Sunday, August 05, 2007

Principles and Irish Politics: Eoghan Harris and John Gormley

The appointment of former Marxist Eoghan Harris by Taoiseach (Prime Minister) Bertie Ahern to Seanad Éireann, the Upper House of the Irish Parliament, brings to mind a quip from a Marxist of greater consistency- American comedian Groucho Marx (1890-1977) who joked : Those are my principles, and if you don't like them... well, I have others.

Senan Molony wrote in the Irish Independent last Saturday that Harris is a political chameleon who has changed his colours frequently while nailing each new set of them firmly to the mast.

Fiercely passionate, Harris stands as the perfect columnist contrarian. A catalyst for controversy, he sparked much of it when he infamously described President McAleese as a "tribal time bomb" on her election.

A former leading light of the Marxist Workers Party, Harris has been credited with helping to turn around the May general election for Fianna Fail with an impassioned RTE television 'Late Late Show' appearance on the Friday before polling day.

What ties Harris to Gormley who is now Minister for the Environment, is that both can be very passionate on values but then jettison them when the occasion suits.

Politics is said too be the art of the possible and compromise on policy is often necessary for achieving advances in a democracy.
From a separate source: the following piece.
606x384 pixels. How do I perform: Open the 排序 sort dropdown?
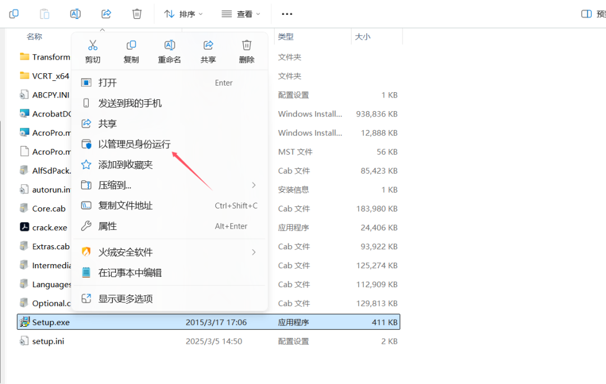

A clip from the 1933 Marx Brothers movie Duck Soup where Groucho enters politics and becomes President of Freedonia


It has for example taken almost a century for the vision that Irish revolutionary leader Michael Collins had in 1921 in agreeing a compromise with Britain, to be ultimately vindicated in the settlement this year in Northern Ireland.

However, a distinction should be clearly made between compromises on policy and expedient switches on values or previously strongly professed convictions.

In a period of deep cynicism about politcs, what hope is there when John Gormley rejects with passion the values of Bertie Ahern and Fianna Fail, only to find it expedient within months to regard his previously held positions as irrelevant?

Gormley himself is hardly delusional enough to believe that Ireland is going to march ahead of the EU in saving the planet from climate change! In the meantime, true to Irish ministerial tradition, in his first major move in office, he has instructed his Department to seek tenders for a planned publicity campaign on the issue.

Gormley, the Greens and Harris have drank the soup and the already tarnished reputation of Irish politics, has been sullied further.